Das Afghanistan-Desaster der NATO zeigt ebenso wie andere Militäraktionen, dass Kriege heute kaum noch gewinnbar sind. Zu glauben, man könne damit Probleme lösen, erweist sich immer häufiger als tödliche Illusion.

Zivile Konfliktbearbeitung dagegen kann Bürgerkriege beenden. Der Aachener Karlspreisträger Andrea Riccardi hat das in Moçambique eindrucksvoll unter Beweis gestellt. Krieg hat aufgehört, "ultima ratio" zu sein, Krieg wird immer deutlicher zur "ultima irratio".

So ist es ein wenig still geworden um die vor wenigen Jahren noch hochgepriesenen Auslandseinsätze der Bundeswehr. Ihre Perspektive steckt in der Sackgasse Afghanistan. Längst sind die Generale kleinlaut geworden, geben offen zu, dass ihre Fähigkeiten begrenzt sind, dass Militär keinen Frieden schaffen kann. Allenfalls Zeit gewinnen, damit Politik Frieden schaffen kann, lautet jetzt ihre Devise.

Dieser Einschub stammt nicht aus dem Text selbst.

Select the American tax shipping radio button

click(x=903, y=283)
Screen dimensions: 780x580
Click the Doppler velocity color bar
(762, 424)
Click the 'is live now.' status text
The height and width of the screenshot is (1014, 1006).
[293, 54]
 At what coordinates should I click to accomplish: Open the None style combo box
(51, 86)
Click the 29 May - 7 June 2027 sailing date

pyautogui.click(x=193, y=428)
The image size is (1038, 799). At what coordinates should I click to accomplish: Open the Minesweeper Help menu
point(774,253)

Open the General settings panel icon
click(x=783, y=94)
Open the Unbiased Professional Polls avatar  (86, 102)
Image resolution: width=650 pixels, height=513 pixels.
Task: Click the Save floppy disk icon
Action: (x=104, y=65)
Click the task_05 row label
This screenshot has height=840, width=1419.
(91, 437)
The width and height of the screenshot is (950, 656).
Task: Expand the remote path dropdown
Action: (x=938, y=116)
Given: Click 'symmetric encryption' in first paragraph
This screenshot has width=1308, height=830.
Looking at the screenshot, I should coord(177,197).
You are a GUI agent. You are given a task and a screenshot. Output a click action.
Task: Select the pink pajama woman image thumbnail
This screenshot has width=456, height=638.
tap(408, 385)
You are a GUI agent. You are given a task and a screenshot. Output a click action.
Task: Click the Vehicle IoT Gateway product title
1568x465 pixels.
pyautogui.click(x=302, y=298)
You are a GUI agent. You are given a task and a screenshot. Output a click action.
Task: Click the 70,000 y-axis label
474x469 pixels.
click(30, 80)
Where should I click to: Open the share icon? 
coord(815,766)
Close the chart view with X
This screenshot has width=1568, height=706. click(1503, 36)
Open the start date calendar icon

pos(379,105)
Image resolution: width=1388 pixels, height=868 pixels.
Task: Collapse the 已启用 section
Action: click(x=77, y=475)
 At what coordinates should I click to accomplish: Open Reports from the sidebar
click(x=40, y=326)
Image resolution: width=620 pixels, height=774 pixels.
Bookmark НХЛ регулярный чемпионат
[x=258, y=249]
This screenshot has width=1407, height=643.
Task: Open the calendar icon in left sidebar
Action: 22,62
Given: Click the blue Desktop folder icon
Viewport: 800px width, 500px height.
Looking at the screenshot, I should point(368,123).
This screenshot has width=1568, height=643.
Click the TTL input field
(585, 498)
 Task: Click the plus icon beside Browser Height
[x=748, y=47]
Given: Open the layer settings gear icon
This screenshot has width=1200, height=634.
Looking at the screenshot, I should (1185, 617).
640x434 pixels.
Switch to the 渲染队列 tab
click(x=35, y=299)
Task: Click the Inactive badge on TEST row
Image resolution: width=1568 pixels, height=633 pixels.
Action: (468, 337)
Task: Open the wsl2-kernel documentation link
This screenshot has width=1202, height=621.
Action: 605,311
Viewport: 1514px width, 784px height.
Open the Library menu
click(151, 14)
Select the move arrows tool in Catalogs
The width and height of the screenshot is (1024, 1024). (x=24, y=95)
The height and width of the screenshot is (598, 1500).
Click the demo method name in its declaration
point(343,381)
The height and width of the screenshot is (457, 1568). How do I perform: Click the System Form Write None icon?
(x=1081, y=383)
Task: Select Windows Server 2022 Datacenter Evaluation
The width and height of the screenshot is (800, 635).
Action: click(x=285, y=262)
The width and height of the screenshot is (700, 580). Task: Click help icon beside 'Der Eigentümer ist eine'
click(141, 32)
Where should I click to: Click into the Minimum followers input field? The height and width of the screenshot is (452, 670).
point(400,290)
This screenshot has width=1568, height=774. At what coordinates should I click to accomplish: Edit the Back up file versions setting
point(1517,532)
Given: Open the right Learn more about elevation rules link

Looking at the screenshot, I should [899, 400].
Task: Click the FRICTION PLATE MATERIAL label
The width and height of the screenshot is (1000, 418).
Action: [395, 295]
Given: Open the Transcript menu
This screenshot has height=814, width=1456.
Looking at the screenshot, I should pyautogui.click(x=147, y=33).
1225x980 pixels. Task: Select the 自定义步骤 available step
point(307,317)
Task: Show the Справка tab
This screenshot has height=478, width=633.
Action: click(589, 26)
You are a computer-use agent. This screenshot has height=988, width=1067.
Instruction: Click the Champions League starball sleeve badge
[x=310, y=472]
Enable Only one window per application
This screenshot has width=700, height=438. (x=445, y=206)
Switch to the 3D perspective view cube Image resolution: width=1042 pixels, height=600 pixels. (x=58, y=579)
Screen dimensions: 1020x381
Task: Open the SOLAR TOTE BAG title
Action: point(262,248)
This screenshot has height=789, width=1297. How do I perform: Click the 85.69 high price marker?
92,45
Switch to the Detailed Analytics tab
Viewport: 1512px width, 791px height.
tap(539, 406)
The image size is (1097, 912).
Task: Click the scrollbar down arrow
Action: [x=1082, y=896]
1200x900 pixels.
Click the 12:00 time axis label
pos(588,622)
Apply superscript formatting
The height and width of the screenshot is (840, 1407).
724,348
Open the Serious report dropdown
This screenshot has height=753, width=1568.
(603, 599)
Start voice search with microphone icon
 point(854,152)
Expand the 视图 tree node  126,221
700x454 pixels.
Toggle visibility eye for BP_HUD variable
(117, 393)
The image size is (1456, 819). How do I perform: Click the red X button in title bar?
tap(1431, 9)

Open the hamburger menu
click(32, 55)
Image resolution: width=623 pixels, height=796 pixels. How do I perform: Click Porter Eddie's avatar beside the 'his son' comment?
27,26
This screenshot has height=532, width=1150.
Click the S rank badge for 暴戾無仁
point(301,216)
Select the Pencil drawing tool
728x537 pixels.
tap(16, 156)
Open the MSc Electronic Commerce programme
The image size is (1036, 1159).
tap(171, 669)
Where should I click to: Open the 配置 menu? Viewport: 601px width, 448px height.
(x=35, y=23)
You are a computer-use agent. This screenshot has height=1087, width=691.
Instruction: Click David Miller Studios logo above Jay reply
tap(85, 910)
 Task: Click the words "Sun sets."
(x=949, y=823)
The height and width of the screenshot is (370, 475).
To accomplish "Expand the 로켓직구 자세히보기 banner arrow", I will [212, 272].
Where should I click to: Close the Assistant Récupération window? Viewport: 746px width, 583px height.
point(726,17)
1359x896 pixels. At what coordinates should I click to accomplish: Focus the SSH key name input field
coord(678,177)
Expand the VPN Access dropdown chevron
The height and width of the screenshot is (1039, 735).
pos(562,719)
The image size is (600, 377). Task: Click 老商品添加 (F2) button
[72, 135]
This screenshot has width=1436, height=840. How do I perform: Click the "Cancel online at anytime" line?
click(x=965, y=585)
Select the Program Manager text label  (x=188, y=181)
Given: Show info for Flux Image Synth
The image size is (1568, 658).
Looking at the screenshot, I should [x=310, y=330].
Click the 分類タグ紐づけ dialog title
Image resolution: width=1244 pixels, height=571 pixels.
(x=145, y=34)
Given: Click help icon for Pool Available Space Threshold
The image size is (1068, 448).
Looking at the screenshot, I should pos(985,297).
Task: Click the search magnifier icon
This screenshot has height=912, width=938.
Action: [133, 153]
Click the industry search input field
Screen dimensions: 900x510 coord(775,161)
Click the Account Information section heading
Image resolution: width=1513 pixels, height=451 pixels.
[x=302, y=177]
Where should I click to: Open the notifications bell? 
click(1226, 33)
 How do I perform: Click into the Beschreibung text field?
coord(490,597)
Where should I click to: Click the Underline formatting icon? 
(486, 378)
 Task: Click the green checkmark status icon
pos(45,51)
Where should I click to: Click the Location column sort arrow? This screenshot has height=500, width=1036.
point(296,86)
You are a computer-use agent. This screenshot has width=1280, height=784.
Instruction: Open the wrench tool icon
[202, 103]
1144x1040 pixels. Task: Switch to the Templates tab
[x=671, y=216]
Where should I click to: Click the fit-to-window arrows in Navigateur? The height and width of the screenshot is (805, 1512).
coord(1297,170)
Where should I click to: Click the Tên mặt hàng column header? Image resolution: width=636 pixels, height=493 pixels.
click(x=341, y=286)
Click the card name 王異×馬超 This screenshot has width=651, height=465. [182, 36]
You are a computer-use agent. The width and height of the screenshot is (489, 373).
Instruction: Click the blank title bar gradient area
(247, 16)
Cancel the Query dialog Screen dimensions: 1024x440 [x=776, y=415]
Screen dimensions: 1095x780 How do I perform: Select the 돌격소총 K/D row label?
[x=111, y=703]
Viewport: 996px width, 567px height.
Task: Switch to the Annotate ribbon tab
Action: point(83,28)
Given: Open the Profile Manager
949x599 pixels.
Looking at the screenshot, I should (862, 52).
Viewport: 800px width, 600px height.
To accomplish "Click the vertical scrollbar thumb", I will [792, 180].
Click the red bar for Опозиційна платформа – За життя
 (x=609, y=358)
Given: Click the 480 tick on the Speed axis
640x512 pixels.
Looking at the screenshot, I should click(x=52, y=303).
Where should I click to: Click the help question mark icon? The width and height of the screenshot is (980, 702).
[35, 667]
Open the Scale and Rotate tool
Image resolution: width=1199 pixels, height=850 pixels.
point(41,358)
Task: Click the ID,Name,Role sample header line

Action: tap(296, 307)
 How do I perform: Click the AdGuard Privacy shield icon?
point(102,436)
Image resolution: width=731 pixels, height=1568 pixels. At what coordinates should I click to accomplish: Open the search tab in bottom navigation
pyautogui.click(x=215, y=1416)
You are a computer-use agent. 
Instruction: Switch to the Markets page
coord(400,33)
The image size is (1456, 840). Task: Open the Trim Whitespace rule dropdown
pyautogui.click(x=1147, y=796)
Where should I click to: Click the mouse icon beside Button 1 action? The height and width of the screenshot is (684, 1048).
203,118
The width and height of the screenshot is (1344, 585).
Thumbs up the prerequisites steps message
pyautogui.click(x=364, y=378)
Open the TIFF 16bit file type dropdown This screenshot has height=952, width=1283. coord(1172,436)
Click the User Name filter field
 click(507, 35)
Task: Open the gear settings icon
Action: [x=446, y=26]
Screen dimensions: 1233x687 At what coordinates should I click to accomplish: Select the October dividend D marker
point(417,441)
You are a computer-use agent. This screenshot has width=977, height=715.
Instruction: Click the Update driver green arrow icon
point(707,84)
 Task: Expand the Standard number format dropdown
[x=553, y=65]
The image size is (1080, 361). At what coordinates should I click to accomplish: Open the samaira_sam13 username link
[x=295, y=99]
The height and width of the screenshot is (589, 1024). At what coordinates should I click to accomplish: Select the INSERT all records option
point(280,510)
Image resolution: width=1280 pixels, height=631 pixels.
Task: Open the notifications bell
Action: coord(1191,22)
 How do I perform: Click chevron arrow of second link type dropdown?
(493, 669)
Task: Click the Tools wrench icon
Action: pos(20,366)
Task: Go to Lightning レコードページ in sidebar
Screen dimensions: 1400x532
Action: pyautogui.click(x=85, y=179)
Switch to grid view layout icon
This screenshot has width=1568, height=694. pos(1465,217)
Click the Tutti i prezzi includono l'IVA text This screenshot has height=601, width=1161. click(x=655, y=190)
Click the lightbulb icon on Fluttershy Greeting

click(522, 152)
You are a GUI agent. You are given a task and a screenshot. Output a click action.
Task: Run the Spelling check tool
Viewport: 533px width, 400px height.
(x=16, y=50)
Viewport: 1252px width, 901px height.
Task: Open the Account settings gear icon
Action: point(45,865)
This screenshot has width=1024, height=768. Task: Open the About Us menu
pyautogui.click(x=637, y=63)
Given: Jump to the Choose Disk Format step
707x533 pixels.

Die offenkundige Krise militärischer Möglichkeiten stärkt die Chancen für eine neue Sicherheitsdebatte, mit dem Ziel, ernsthaft den Krieg zu ächten. Der Schlüssel liegt in der von einem der Obama-Vorgänger, Woodrow Wilson, während des Ersten Weltkrieges entwickelten Konzeption der kollektiven Sicherheit. Dabei geht es darum, nicht die Sicherheit einzelner Staaten auf Kosten anderer Staaten, sondern die Sicherheit aller Staaten gemeinsam zu gewährleisten. Der Krieg muss als gemeinsame Gefahr für alle aufgefasst werden, der die Interessen der gesamten Gemeinschaft berührt". Sicherheit wird damit als unteilbar betrachtet.